Große Schnittmenge zwischen Gesundheitsförderung und Arbeitsmarktintegration
Eine hohe Selbstwirksamkeitsüberzeugung ist zentrale Voraussetzung eines gelingenden Lebens. Selbstwirksamkeit erhöht nicht nur die Chancen, eine Arbeit zu finden und zu behalten; sie hilft auch, ein zufriedeneres und damit gesünderes Leben zu führen. Das ist die implizite Gesundheitsförderung durch den SVC-Kurs. Kursteilnehmende, die wieder Hoffnung und ein motivierendes (auch berufliches) Ziel haben, sind allerdings auch eher bereit, sich eigenen gesundheitlichen Problemen zu stellen. Diese werden oft erst deutlich, wenn sie als Hürde auf dem Weg zum eigenen Ziel relevant werden. Solche (und andere) Hürden oder Stolpersteine werden im SVC-Kurs systematisch benannt und bearbeitet. Das ist, zusammen mit Entspannungsübungen, Bewegungsangeboten und optionalen Ernährungstipps, die explizite Gesundheitsförderung durch den SVC-Kurs.

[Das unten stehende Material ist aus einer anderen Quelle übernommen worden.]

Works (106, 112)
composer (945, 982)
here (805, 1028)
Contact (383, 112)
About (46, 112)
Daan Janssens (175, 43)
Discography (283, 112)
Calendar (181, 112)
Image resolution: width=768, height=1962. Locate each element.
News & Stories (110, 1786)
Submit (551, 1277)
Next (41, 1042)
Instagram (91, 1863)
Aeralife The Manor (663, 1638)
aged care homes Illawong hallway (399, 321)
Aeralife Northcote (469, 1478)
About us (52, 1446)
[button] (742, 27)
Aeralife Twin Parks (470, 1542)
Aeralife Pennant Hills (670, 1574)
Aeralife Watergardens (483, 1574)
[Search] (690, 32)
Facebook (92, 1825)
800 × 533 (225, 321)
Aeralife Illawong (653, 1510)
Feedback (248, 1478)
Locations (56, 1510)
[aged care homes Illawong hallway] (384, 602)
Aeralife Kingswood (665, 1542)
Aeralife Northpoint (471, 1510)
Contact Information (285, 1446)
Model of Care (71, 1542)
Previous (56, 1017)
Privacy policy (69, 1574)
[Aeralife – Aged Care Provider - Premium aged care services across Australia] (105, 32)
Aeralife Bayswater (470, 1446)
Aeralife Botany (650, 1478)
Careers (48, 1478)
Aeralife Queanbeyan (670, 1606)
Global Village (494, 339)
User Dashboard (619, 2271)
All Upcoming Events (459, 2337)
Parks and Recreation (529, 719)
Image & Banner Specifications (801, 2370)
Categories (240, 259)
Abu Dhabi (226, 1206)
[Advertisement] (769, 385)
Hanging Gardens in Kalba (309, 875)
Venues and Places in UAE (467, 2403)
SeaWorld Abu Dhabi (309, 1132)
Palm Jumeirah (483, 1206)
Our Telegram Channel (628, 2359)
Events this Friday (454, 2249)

Im Eckpunkte-Papier der BZgA, „Gemeinsam handeln: Gesundheitsförderung bei Arbeitslosen“, wird eine Verzahnung von Gesundheits- und Beschäftigungsförderung postuliert (Eckpunkt 3). Diese Verzahnung ist im SVC-Prozess auf methodischer Ebene angelegt. Die Forderung nach Orientierung an den Stärken und Fähigkeiten, nach Wertschätzung, vorurteilsfreier, unterstützender und respektvoller Begegnung und Transparenz (Eckpunkt 7) sind hier ebenso verwirklicht. Für die Struktur der Arbeitsmarktförderung dürften hier die größten Herausforderungen liegen.
Selbstvermittlungscoaching kann man lernen, sowohl den methodischen Aufbau und Ablauf als auch die wertschätzende Haltung und Arbeitsweise als Coach. Ein erster Zertifikatskurs wurde bereits erfolgreich durchgeführt, ein zweiter (6 x 3 Tage) beginnt am 16. Oktober 2013.
- Eine Zusammenfassung der Evaluationsergebnisse des Modellprojekts finden Sie hier (PDF-Datei, 170kB). Gesundheitsaspekte wurden bisher nicht explizit untersucht.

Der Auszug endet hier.